George Hendricks’ Sculptures Pay Homage to Mother Nature

By Michelle Madden 

“Oh look, they’ve built a nest in there,” observes George Hendricks. “Nothing brings me greater joy.” We watch swallows dip into nooks in the cedar arch that Hendricks built at New Morning Market in Woodbury. Hendricks is a landscape sculptor for whom nature is his muse. He works with profound reverence for his environment, in an almost religious way. “I like to think that I do not build things. I just listen to the materials, and they tell me what they want to be.” 

His formal training was at Rice University, but his most significant influence was his time in Kyoto, Japan. His asymmetrical, temple-style arches reflect this, but more so his deep symbiotic relationship with his environment. “Nature will always win,” says Hendricks, “Obey her and she will return your love a million fold.” 

Hendricks has the body of a woodsman, with forearms bearing evidence of a lifetime of lifting and cradling hundred-pound pieces of stone. His long hair is tied back, his wide eyes serene and kind. He is of another time, when the Earth felt sacred and the artisan was revered. He speaks about a tree giving him “permission” to build a pergola beneath it, and chides himself for not “listening” to the stone when it pushed back as he tried to build a path into it. He is loath to waste, and rescues lost material: a chopped-down cedar about to be fed to the wood chipper, unused curbing from roadways, discarded wire from Eversource.
§ §
**Task requirements:**
Reproduce verbatim the passage of the Hendricks profile between "Hendricks has the" and "wire from Eversource.", inclusive. Rely solely on the profile of George Hendricks when completing the work.

**Supplied information:**
§ §
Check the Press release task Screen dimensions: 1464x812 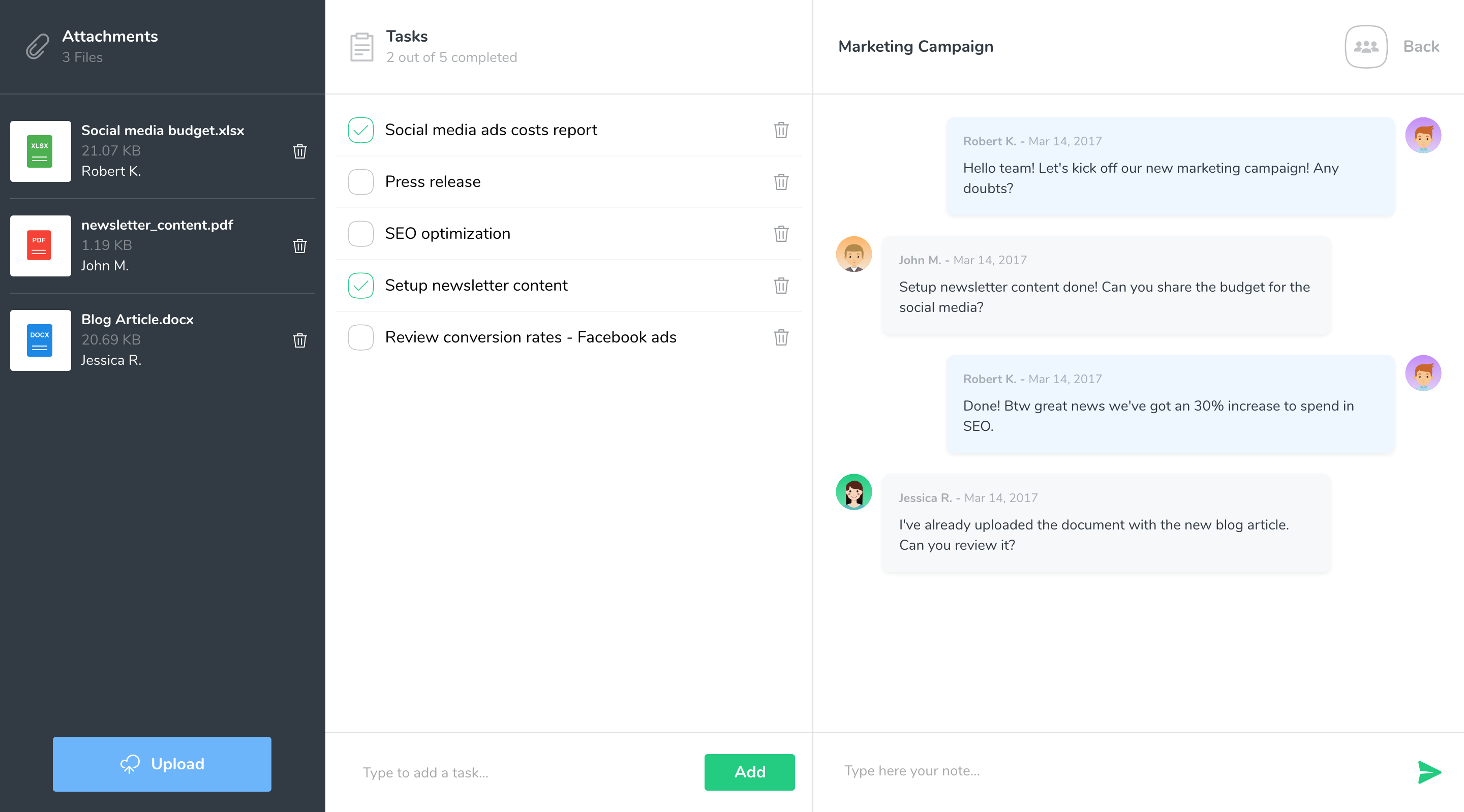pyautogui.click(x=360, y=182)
§ §
**Complete answer:**
Hendricks has the body of a woodsman, with forearms bearing evidence of a lifetime of lifting and cradling hundred-pound pieces of stone. His long hair is tied back, his wide eyes serene and kind. He is of another time, when the Earth felt sacred and the artisan was revered. He speaks about a tree giving him “permission” to build a pergola beneath it, and chides himself for not “listening” to the stone when it pushed back as he tried to build a path into it. He is loath to waste, and rescues lost material: a chopped-down cedar about to be fed to the wood chipper, unused curbing from roadways, discarded wire from Eversource.